Neither Steve nor Angela is willing to get into the whole which-is-objectively-better-Mac-or-PC thing; Angela mumbles something about having a life, and Steve has both kinds of computers in his Captain Kirk-like home office. So Steve lays down a rule of thumb: If you're starting out and you don't know much about computers, get one that's just like the one your really smart friend has--the kind of friend you can call at two in the morning when the tech support line doesn't help.
Great rule, snorts Angela, if you're just starting out--and if your really smart friend hasn't got Caller ID. But nowadays most people are buying their second or fifth computers. They've already got a lot of money, not to mention experience, invested in the platform they already know. It's going to take a lot to get them to change--and most of the time, she says, they shouldn't.
Steve agrees, for the most part. What might move somebody from Mac to Windows is something that doesn't exist in MacLand, such as ultralightweight laptops or the tablet and Media Center machines mentioned earlier. Gamers will also find more offerings on Windows machines, and Steve's beloved Dragon NaturallySpeaking speech-recognition program keeps him tied to the PC as well.
On the other hand, says Angela (in the tone of a PC bigot facing a painful truth), with the Mac you don't get anywhere near the number of severe security problems that are built into every Windows machine. They're virtually free of spyware, adware, viruses, all that bad stuff, and you just about don't have to worry about it. And, she continues, lots of people switch from Windows to Mac, while just about nobody switches from Mac to Windows voluntarily.
As the paramedics step in to revive Angela, Steve comments that there are a lot of extremely attractive programs that are Mac-only, including the ILife suite that comes with every machine, and most of the best video-editing software, like Final Cut Pro. But if you do change platforms, he cautions, remember that you'll also need to replace a lot of software. What runs on Windows won't run on the Mac, and vice versa.

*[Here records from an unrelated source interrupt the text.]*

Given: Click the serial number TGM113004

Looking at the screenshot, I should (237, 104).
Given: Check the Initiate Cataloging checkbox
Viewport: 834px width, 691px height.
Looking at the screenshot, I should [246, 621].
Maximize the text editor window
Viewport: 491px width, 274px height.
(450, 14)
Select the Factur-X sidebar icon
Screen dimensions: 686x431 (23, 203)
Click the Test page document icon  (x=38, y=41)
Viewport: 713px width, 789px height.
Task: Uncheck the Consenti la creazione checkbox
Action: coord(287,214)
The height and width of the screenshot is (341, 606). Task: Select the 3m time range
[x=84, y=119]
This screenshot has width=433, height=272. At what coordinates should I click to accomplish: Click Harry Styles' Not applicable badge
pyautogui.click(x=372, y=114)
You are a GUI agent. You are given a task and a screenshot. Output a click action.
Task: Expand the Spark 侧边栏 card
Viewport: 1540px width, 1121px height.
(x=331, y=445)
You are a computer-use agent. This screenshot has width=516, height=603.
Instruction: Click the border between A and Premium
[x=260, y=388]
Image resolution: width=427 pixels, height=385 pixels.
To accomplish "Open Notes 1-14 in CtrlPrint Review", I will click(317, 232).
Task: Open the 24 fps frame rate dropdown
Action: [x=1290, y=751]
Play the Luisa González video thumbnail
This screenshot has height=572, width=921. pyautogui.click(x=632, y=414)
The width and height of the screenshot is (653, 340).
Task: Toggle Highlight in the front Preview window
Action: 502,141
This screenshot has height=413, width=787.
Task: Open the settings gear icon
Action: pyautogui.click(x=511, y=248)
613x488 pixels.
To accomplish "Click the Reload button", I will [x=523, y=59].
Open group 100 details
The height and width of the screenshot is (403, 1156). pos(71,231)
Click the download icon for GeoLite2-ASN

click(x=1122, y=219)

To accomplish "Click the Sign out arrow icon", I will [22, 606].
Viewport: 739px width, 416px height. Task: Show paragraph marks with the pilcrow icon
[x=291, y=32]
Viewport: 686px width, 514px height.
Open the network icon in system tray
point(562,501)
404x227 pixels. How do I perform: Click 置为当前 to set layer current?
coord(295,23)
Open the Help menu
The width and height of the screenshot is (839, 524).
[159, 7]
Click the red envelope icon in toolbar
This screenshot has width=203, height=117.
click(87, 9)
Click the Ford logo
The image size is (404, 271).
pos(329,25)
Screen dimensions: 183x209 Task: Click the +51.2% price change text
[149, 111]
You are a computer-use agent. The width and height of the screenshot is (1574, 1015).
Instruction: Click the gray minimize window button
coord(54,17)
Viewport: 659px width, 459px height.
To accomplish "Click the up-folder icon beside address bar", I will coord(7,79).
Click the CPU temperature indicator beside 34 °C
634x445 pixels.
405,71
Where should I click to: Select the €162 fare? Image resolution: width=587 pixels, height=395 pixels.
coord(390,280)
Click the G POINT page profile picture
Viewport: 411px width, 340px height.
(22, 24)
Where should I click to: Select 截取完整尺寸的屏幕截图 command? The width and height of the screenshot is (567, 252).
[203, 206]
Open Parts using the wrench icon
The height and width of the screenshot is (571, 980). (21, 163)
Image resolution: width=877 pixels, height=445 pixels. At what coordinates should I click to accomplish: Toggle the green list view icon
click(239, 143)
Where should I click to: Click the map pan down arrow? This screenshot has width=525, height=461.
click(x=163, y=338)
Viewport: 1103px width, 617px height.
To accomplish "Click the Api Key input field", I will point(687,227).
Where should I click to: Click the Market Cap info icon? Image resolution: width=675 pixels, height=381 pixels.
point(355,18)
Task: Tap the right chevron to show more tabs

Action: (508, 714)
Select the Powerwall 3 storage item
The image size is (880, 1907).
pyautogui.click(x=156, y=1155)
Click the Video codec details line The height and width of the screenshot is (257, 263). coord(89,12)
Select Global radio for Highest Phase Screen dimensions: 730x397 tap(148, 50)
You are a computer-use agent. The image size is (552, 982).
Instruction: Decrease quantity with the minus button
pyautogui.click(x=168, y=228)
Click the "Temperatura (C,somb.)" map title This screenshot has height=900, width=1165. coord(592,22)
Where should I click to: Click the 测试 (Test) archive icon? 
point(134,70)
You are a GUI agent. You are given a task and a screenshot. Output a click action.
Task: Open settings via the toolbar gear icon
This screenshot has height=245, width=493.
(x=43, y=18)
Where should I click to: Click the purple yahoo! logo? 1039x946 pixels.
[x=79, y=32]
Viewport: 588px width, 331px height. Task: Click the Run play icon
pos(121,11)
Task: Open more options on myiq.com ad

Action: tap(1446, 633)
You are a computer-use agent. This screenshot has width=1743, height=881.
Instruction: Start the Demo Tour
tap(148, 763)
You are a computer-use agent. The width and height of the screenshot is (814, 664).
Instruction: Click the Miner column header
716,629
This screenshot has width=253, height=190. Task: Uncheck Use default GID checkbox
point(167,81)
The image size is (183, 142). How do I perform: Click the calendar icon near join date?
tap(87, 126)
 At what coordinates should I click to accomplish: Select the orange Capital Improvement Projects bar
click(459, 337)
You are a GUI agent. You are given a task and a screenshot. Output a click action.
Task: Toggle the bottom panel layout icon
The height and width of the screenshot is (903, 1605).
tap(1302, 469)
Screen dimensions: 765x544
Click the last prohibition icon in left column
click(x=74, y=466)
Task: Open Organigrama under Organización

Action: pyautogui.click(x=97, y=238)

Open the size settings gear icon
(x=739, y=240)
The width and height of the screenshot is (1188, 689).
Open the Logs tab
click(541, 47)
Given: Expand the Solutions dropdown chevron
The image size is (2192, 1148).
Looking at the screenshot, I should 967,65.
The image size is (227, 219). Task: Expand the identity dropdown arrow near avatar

Angela, recovering, notes that in addition to all this, the Mac-PC landscape was in serious flux as the Duo went into the studio. In 2006, the Mac system begins moving away from the PowerPC microprocessors it's using now--a microprocessor being the essential brain inside the box--to Intel processors like the ones in Windows machines. It's not yet entirely clear how those future Macs will handle current software, but eventually current Macs won't be able to run new versions of the operating system. And, of course, Windows moves to a new version called Vista late in 2006--and if Microsoft's next version is anything like its last version, upgrading current machines will be extremely tricky.
In other words, you can't count on any computer you buy now to grow old with you. But isn't that always the case?